▶ **Goal of the exercise**: Set down all the data again. Change nothing.

--- Source records ---

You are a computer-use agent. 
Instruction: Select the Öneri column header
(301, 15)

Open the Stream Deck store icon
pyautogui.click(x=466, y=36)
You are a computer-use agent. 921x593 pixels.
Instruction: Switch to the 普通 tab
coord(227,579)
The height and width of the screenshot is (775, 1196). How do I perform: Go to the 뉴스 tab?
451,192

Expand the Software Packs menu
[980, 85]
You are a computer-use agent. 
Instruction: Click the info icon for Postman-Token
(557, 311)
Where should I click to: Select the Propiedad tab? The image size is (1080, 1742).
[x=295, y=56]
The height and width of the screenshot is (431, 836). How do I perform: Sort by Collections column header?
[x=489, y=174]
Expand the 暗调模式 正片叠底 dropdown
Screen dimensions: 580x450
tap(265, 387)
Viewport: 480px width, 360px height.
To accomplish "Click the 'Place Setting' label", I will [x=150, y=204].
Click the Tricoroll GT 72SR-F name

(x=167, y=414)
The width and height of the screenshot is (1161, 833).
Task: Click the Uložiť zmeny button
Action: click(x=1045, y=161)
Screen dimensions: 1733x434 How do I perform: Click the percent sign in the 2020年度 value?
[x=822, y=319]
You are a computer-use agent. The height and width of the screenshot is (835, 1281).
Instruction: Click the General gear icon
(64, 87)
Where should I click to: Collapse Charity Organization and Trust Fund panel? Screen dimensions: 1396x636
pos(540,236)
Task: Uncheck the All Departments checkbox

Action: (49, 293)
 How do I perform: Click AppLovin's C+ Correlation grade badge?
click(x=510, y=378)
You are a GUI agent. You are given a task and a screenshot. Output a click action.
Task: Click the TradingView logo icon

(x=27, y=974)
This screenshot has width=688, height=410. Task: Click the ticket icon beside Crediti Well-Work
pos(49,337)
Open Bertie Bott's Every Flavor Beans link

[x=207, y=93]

---

▶ **Solution for this problem**:
You are a computer-use agent. 
Instruction: Select the Öneri column header
(301, 15)

Open the Stream Deck store icon
pyautogui.click(x=466, y=36)
You are a computer-use agent. 921x593 pixels.
Instruction: Switch to the 普通 tab
coord(227,579)
The height and width of the screenshot is (775, 1196). How do I perform: Go to the 뉴스 tab?
451,192

Expand the Software Packs menu
[980, 85]
You are a computer-use agent. 
Instruction: Click the info icon for Postman-Token
(557, 311)
Where should I click to: Select the Propiedad tab? The image size is (1080, 1742).
[x=295, y=56]
The height and width of the screenshot is (431, 836). How do I perform: Sort by Collections column header?
[x=489, y=174]
Expand the 暗调模式 正片叠底 dropdown
Screen dimensions: 580x450
tap(265, 387)
Viewport: 480px width, 360px height.
To accomplish "Click the 'Place Setting' label", I will [x=150, y=204].
Click the Tricoroll GT 72SR-F name

(x=167, y=414)
The width and height of the screenshot is (1161, 833).
Task: Click the Uložiť zmeny button
Action: click(x=1045, y=161)
Screen dimensions: 1733x434 How do I perform: Click the percent sign in the 2020年度 value?
[x=822, y=319]
You are a computer-use agent. The height and width of the screenshot is (835, 1281).
Instruction: Click the General gear icon
(64, 87)
Where should I click to: Collapse Charity Organization and Trust Fund panel? Screen dimensions: 1396x636
pos(540,236)
Task: Uncheck the All Departments checkbox

Action: (49, 293)
 How do I perform: Click AppLovin's C+ Correlation grade badge?
click(x=510, y=378)
You are a GUI agent. You are given a task and a screenshot. Output a click action.
Task: Click the TradingView logo icon

(x=27, y=974)
This screenshot has width=688, height=410. Task: Click the ticket icon beside Crediti Well-Work
pos(49,337)
Open Bertie Bott's Every Flavor Beans link

[x=207, y=93]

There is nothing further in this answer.